___ RECORDS SHOWN

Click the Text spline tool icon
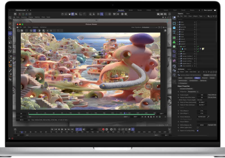225x158 pixels. 174,32
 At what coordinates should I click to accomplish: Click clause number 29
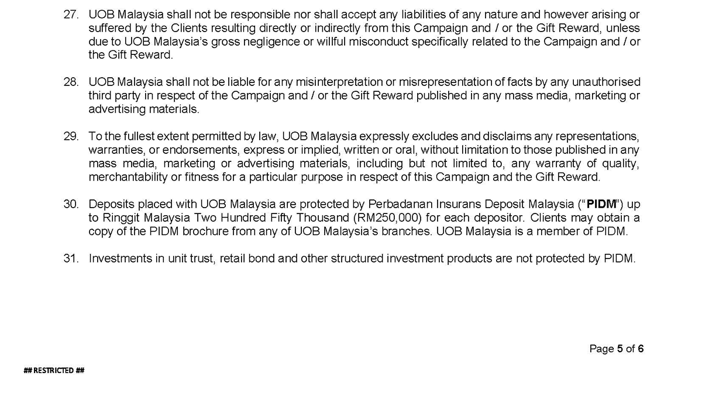pos(71,136)
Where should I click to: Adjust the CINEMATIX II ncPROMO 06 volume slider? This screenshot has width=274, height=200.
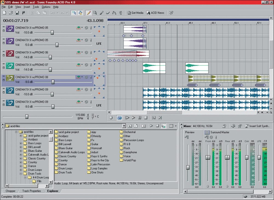click(x=50, y=57)
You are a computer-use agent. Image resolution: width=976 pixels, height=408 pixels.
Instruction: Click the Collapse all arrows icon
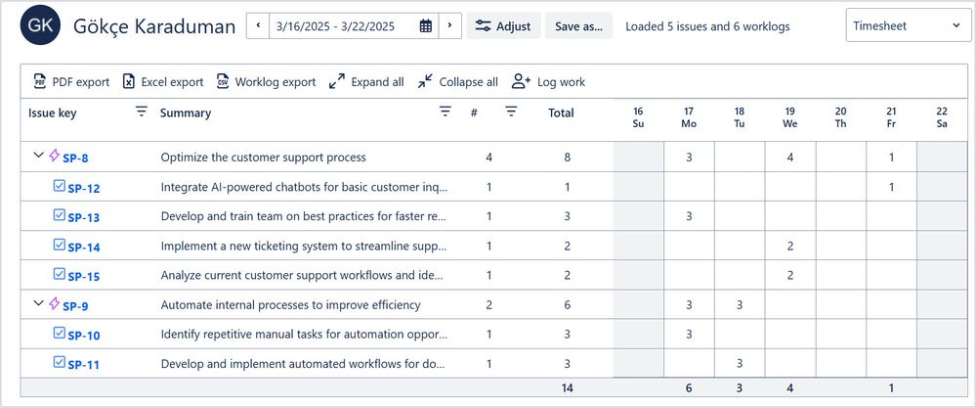click(x=425, y=81)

______

**WORK ORDER**
Could you output every entry exactly as written, skipping the pictures?

**WRITTEN ANSWER**
Click the Text spline tool icon
225x158 pixels. 174,32
 At what coordinates should I click to accomplish: Click clause number 29
pos(71,136)
Where should I click to: Adjust the CINEMATIX II ncPROMO 06 volume slider? This screenshot has width=274, height=200.
click(x=50, y=57)
You are a computer-use agent. Image resolution: width=976 pixels, height=408 pixels.
Instruction: Click the Collapse all arrows icon
click(x=425, y=81)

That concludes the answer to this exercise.